(Excerpts from a dataset)
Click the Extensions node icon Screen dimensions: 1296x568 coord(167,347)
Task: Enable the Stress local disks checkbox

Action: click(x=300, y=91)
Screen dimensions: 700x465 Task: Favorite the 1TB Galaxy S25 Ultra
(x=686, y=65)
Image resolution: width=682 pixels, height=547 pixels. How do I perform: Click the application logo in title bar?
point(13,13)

--

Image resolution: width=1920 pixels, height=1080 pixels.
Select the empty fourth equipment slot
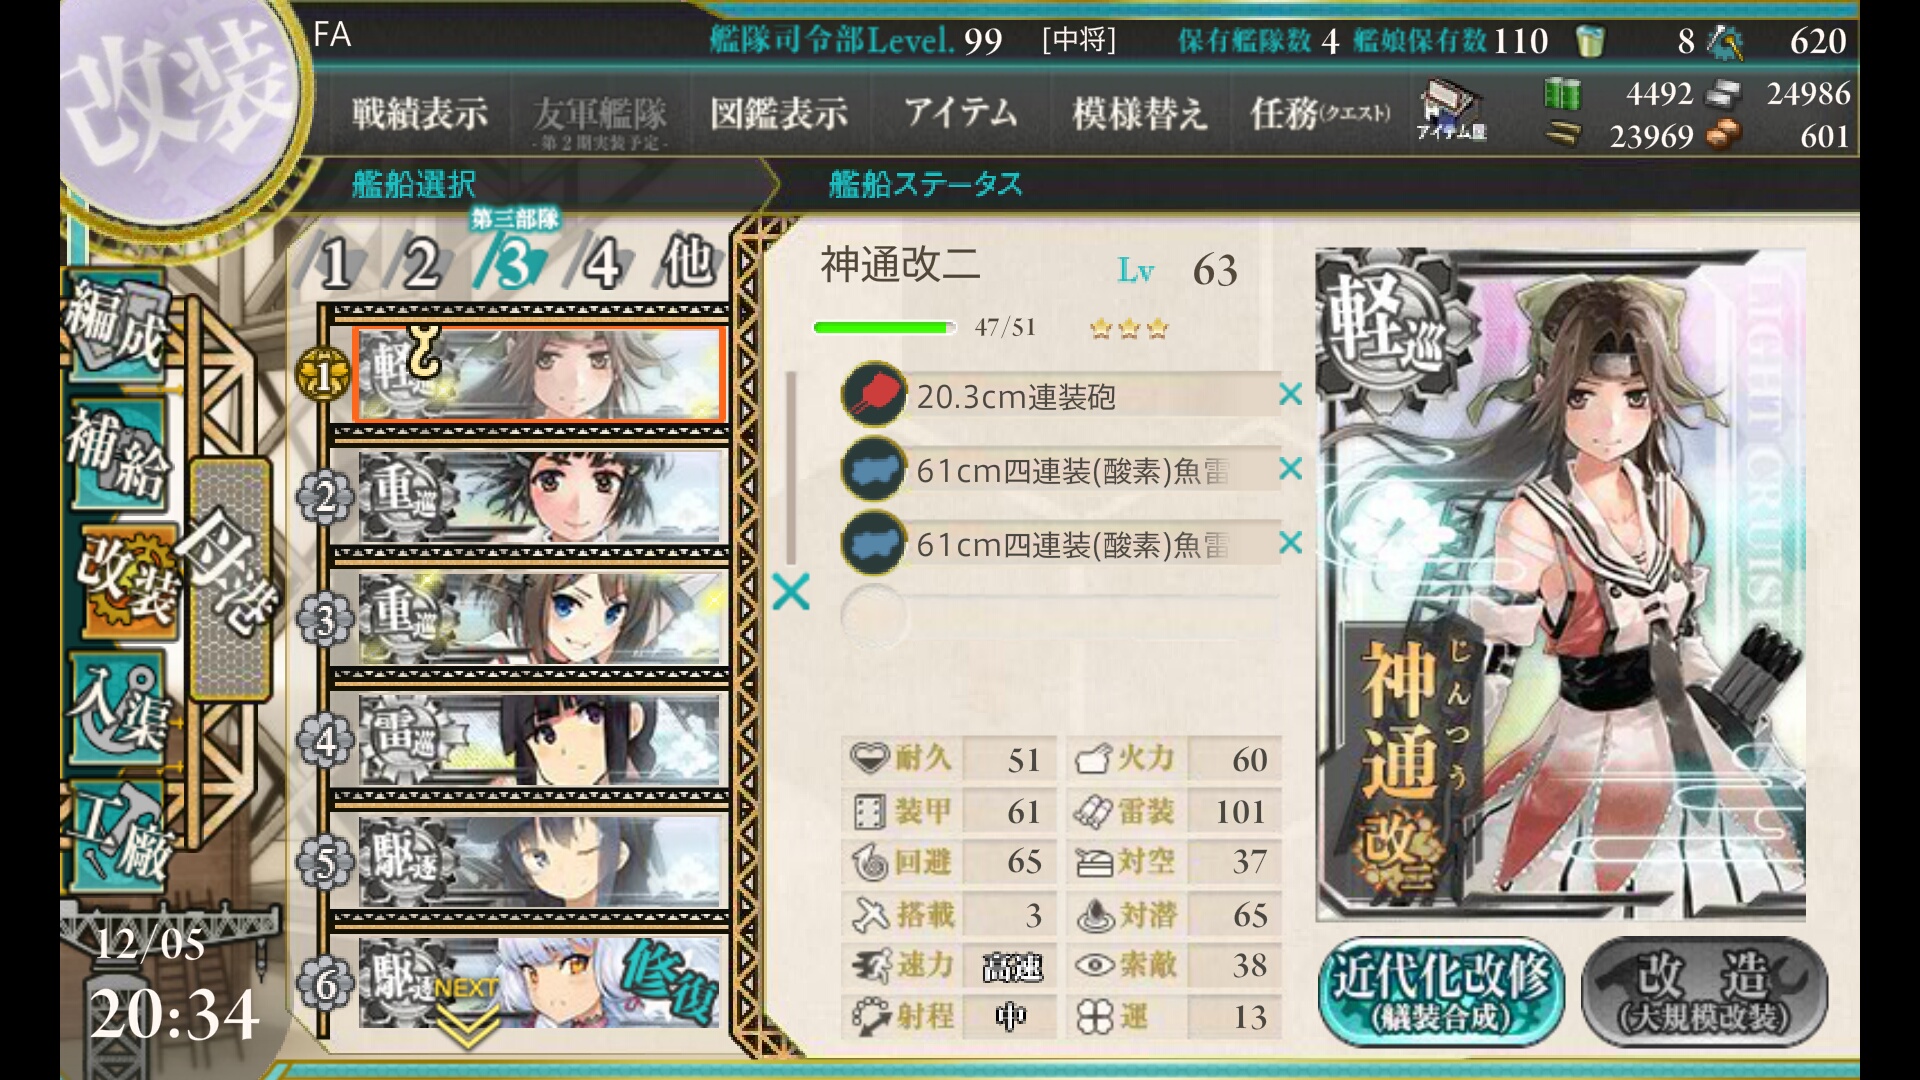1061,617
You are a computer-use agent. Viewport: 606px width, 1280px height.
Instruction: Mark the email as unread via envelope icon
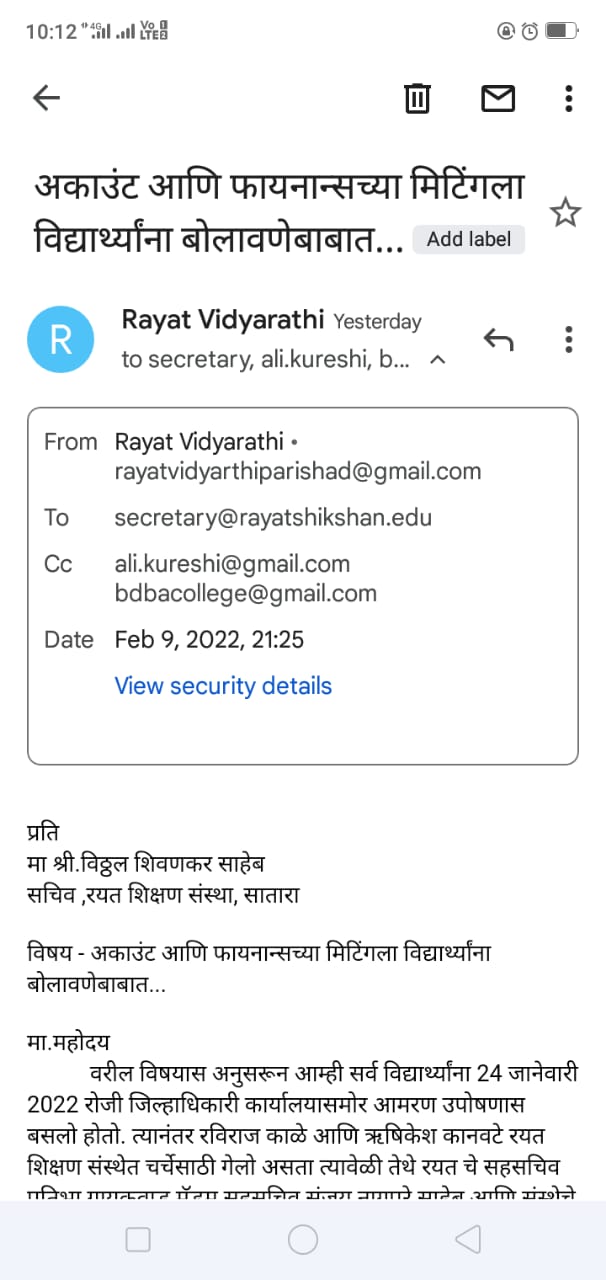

[Aim of the task] Filter the entries down to the lines with the word "icon" in them, and copy those lines.

[Solution to this exercise]
Click the Extensions node icon Screen dimensions: 1296x568 coord(167,347)
Instruction: Mark the email as unread via envelope icon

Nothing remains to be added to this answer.